> [TEXTAUSZUG]
Schon im Koalitionsvertrag vereinbarten die Unionsparteien und die SPD, die Balkanstaaten Serbien, Bosnien und Herzegowina sowie Mazedonien zu sicheren Herkunftsländern zu erklären. Sie behaupteten, durch diese im November 2014 umgesetzte Regelung werde einem angeblichen Asylmissbrauch durch »Armutsflüchtlinge« entgegengewirkt. Auf einmal war Flüchtling nicht mehr gleich Flüchtling – es begann eine diskriminierende Aufspaltung Schutzsuchender in »richtige« und »falsche« Flüchtlinge.

 

Als Ergebnis der Fluchtbewegung im Rahmen des Syrienkrieges stieg ab Frühjahr 2015 die Zahl der in Deutschland neuankommenden Flüchtlinge sprunghaft an. Doch die Bundesregierung blieb untätig. Sie kümmerte sich weder um den Ausbau von Erstaufnahmeeinrichtungen noch um den Personalnotstand im Bundesamt für Migration und Flüchtlinge (BAMF) oder die dringend überfällige dauerhafte und strukturelle finanzielle Unterstützung der Bundesländer bei der Erstaufnahme und Versorgung der Schutzsuchenden. Flüchtlingsgipfel um Flüchtlingsgipfel verstrich ohne konkrete Beschlüsse und Zusagen, ohne Konzepte zur Aufnahme und Integration.

> [Einträge des Datensatzes]

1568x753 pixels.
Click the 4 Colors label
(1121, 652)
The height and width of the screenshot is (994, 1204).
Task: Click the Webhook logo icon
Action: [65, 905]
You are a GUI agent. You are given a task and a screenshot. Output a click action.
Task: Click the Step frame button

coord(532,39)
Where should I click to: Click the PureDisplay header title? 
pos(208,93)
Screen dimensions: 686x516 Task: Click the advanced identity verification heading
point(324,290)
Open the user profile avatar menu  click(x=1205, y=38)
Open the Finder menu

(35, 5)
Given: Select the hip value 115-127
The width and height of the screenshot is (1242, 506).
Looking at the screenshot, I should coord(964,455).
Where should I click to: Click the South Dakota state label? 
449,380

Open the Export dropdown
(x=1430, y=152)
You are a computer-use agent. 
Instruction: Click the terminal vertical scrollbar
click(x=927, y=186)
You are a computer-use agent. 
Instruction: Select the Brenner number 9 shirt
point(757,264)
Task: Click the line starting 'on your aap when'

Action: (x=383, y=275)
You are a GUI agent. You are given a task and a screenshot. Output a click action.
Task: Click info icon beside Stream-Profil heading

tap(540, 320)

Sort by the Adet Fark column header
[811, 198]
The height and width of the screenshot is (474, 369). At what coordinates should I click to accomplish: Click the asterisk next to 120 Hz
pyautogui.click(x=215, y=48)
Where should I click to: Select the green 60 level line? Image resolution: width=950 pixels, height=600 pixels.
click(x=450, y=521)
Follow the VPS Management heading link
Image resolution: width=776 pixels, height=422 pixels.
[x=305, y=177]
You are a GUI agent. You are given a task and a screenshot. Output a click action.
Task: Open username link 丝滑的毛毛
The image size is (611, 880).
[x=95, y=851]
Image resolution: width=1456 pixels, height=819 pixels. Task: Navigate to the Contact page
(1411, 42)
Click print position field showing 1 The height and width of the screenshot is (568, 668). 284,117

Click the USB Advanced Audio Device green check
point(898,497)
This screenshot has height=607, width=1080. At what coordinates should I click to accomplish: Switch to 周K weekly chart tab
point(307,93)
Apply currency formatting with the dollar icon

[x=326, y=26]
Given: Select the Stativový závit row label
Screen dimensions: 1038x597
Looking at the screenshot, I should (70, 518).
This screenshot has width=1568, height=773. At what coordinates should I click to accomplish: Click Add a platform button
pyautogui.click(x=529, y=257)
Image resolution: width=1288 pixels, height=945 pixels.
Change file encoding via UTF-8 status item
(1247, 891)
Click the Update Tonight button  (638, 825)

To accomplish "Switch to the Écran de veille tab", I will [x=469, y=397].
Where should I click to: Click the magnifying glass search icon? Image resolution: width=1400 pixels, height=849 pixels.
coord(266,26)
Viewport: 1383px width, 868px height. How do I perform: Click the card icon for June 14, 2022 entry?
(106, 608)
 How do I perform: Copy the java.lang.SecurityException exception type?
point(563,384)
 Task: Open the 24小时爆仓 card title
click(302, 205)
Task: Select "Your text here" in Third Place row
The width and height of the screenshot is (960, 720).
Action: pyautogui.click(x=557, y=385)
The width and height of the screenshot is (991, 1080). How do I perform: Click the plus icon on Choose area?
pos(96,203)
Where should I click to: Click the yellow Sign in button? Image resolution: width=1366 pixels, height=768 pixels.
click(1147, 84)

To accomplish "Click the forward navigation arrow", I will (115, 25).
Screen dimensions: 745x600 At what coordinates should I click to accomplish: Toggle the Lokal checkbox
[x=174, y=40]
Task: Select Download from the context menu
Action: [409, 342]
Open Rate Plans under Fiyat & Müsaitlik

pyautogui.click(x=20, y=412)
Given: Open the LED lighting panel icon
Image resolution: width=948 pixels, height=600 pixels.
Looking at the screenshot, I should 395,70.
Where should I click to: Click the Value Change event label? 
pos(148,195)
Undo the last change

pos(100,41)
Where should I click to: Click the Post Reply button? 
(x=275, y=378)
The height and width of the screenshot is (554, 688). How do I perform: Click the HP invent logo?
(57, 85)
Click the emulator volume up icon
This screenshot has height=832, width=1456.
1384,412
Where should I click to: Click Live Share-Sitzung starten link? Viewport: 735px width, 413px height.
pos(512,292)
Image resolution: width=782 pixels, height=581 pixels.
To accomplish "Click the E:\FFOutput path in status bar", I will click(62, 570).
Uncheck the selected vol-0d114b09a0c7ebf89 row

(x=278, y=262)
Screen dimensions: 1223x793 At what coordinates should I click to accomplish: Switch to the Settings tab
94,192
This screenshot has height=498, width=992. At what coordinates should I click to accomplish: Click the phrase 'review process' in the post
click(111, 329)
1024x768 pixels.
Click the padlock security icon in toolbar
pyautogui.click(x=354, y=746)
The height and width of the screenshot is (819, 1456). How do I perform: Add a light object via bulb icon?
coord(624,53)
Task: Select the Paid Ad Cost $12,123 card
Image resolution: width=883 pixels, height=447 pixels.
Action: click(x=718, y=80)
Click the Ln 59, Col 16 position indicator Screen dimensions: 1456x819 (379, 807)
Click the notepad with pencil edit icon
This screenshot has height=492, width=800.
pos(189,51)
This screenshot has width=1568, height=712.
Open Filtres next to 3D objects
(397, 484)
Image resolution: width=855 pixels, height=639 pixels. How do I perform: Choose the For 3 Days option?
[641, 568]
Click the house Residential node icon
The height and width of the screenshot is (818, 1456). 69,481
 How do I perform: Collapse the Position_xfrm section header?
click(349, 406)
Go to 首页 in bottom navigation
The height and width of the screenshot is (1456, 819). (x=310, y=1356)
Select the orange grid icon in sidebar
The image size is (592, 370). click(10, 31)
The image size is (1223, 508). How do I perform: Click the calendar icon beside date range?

> [AUFGABE] Schreibe den Abschnitt von „Als Ergebnis der“ bis „Aufnahme und Integration.“ aus dem Text zur deutschen Flüchtlingspolitik noch einmal ab und ändere dabei „Bundesregierung“ in „Regierung“.

> [LÖSUNG]
Als Ergebnis der Fluchtbewegung im Rahmen des Syrienkrieges stieg ab Frühjahr 2015 die Zahl der in Deutschland neuankommenden Flüchtlinge sprunghaft an. Doch die Regierung blieb untätig. Sie kümmerte sich weder um den Ausbau von Erstaufnahmeeinrichtungen noch um den Personalnotstand im Bundesamt für Migration und Flüchtlinge (BAMF) oder die dringend überfällige dauerhafte und strukturelle finanzielle Unterstützung der Bundesländer bei der Erstaufnahme und Versorgung der Schutzsuchenden. Flüchtlingsgipfel um Flüchtlingsgipfel verstrich ohne konkrete Beschlüsse und Zusagen, ohne Konzepte zur Aufnahme und Integration.